Aber zurück zum Thema. Es gibt kaum Sprecher, die einen hörbaren Unterschied zwischen /ar/, /a:r/ und /a:/ produzieren und wenn dann durch laryngale Konstriktion, die den Vokal modifizieren, so wie in deiner der Aussprachen von _Jahr_ auf Forvo. Ich würde vehement in Abrede stellen, dass irgendwer einen *wahrnehmbaren* Unterschied zwischen [a:] einerseits und [aːɐ̯] oder [aɐ̯] andererseits produziert. Die Unterscheidung ist weitgehend "gefühlt" aber nicht phonetisch real. Man könnte allenfalls behaupten, /a:r/ würde durch ein überlanges [a::] realisiert. Aber das kann m.E. nicht phonemisch sein, weil überlange Langvokale auch auch aus prosodischen Gründen möglich sind (_Sie hat jaaaa gesagt_).


----------



## Kajjo

berndf said:


> dass irgendwer einen *wahrnehmbaren* Unterschied zwischen [a:] einerseits und [aːɐ̯]


Nein, da widerspreche ich aber deutlich. Ich nehme den Unterschied wahr und spreche ihn auch.

● **VERFÜGBARE DATEN**

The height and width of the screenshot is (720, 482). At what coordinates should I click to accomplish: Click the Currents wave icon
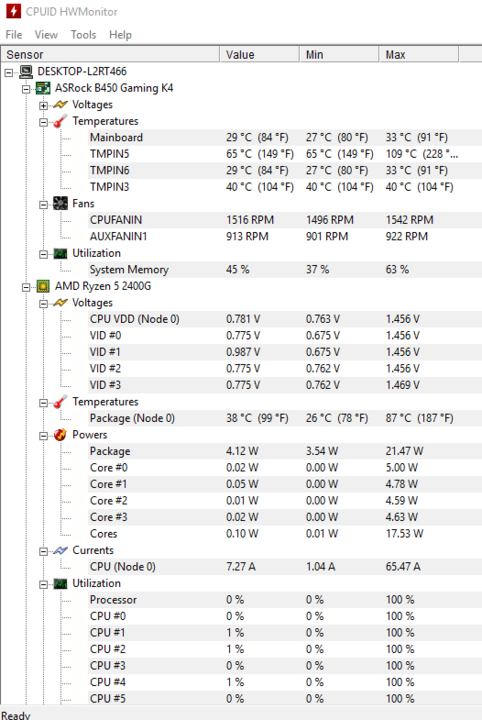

● **SCHRIFTLICHE AUFGABEN**
1. Übersetze den Satz „Ich nehme den Unterschied wahr und spreche ihn auch.“ aus dem Textauszug ins Englische.
2. Wodurch entsteht laut dem Textauszug ein hörbarer Unterschied zwischen /ar/, /a:r/ und /a:/, wenn er überhaupt auftritt?
3. Gib bitte den Abschnitt des Textauszugs von „Aber zurück zum“ bis einschließlich „hat jaaaa gesagt_).“ erneut wieder und ersetze darin „vehement“ durch „entschieden“.

● **LÖSUNGEN**
1. I perceive the difference and also pronounce it.

2. Durch laryngale Konstriktion, die den Vokal modifiziert.

3.
Aber zurück zum Thema. Es gibt kaum Sprecher, die einen hörbaren Unterschied zwischen /ar/, /a:r/ und /a:/ produzieren und wenn dann durch laryngale Konstriktion, die den Vokal modifizieren, so wie in deiner der Aussprachen von _Jahr_ auf Forvo. Ich würde entschieden in Abrede stellen, dass irgendwer einen *wahrnehmbaren* Unterschied zwischen [a:] einerseits und [aːɐ̯] oder [aɐ̯] andererseits produziert. Die Unterscheidung ist weitgehend "gefühlt" aber nicht phonetisch real. Man könnte allenfalls behaupten, /a:r/ würde durch ein überlanges [a::] realisiert. Aber das kann m.E. nicht phonemisch sein, weil überlange Langvokale auch auch aus prosodischen Gründen möglich sind (_Sie hat jaaaa gesagt_).